» **TASK REQUIREMENTS**: The answer is the first line of the listing and every line after it through the one containing "Select 是 for 是否需要用印", exact, with pictures removed.

» **DATA PROVIDED**:

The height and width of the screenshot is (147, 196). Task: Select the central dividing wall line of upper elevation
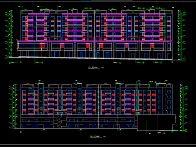95,34
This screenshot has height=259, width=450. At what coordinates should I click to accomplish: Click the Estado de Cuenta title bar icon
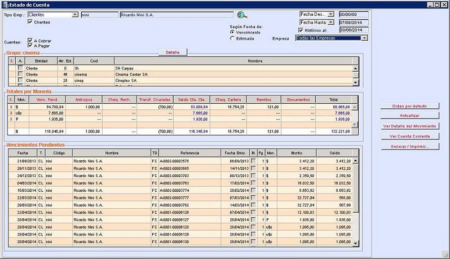5,4
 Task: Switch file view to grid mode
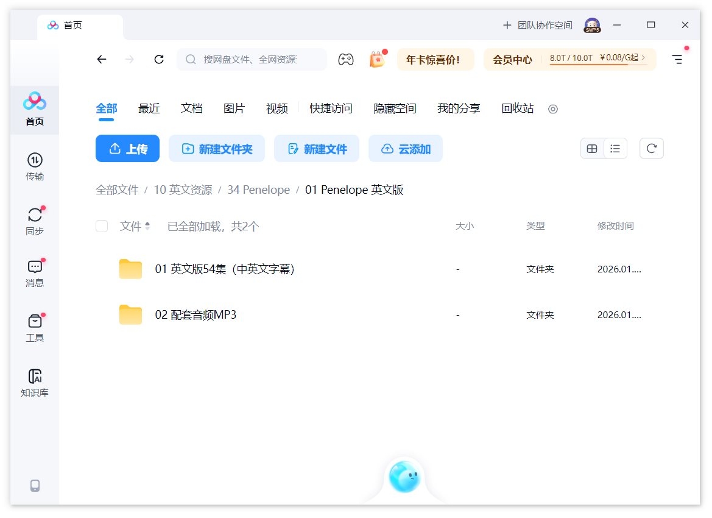tap(591, 148)
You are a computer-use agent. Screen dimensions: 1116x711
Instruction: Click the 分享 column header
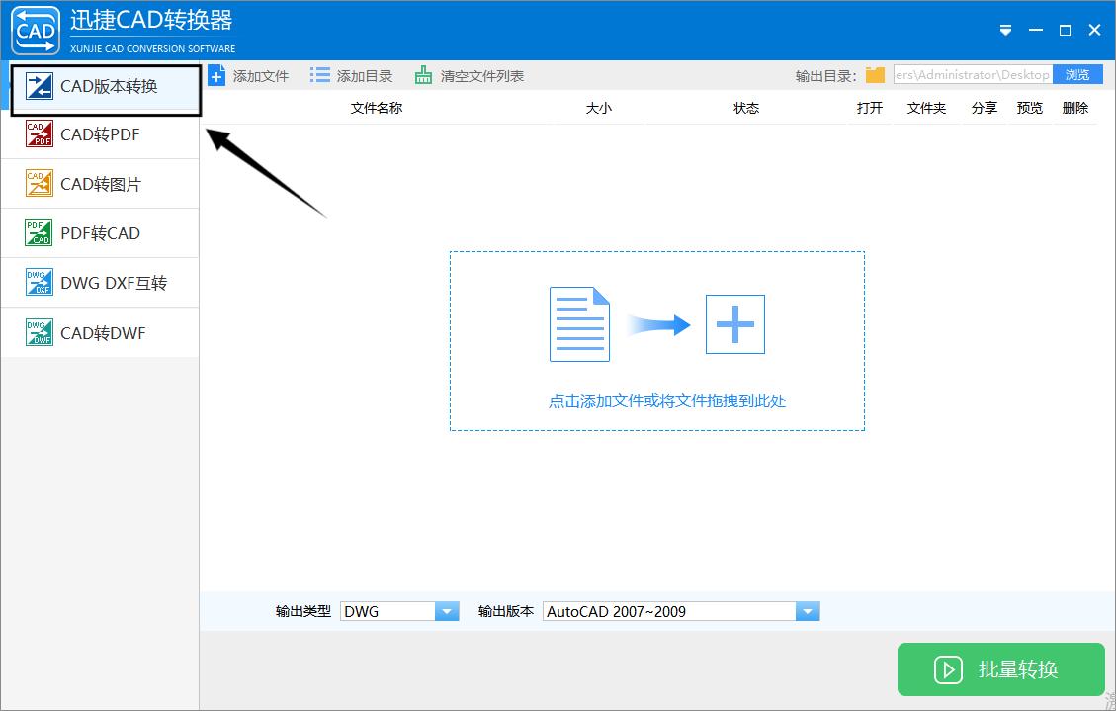tap(984, 108)
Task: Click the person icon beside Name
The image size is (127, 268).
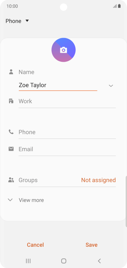Action: click(x=11, y=72)
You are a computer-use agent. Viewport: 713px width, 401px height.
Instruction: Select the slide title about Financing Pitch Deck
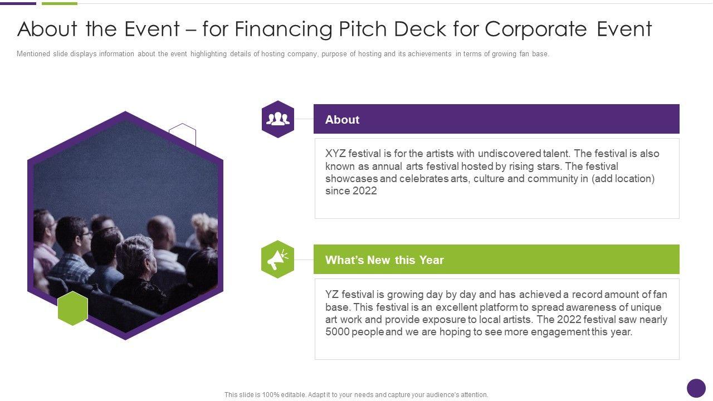point(334,29)
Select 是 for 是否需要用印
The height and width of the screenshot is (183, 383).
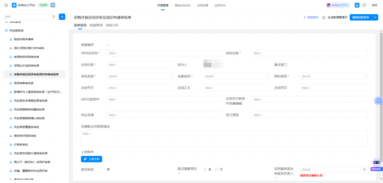pos(205,170)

» **ANSWER TO THIS TASK**:
The height and width of the screenshot is (147, 196). Task: Select the central dividing wall line of upper elevation
95,34
This screenshot has height=259, width=450. At what coordinates should I click to accomplish: Click the Estado de Cuenta title bar icon
5,4
 Task: Switch file view to grid mode
tap(591, 148)
You are a computer-use agent. Screen dimensions: 1116x711
Instruction: Click the 分享 column header
tap(984, 108)
Task: Click the person icon beside Name
The image size is (127, 268).
Action: click(x=11, y=72)
You are a computer-use agent. Viewport: 713px width, 401px height.
Instruction: Select the slide title about Financing Pitch Deck
point(334,29)
Select 是 for 是否需要用印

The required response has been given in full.